## STORED ROWS

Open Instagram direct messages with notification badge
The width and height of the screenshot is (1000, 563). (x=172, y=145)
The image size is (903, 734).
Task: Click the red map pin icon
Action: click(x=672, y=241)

## WHAT IS NEEDED
Rewrite the records with "notification badge" changed to "unread count", leaving everything else unchanged.

## TASK RESULT
Open Instagram direct messages with unread count
The width and height of the screenshot is (1000, 563). (x=172, y=145)
The image size is (903, 734).
Task: Click the red map pin icon
Action: click(x=672, y=241)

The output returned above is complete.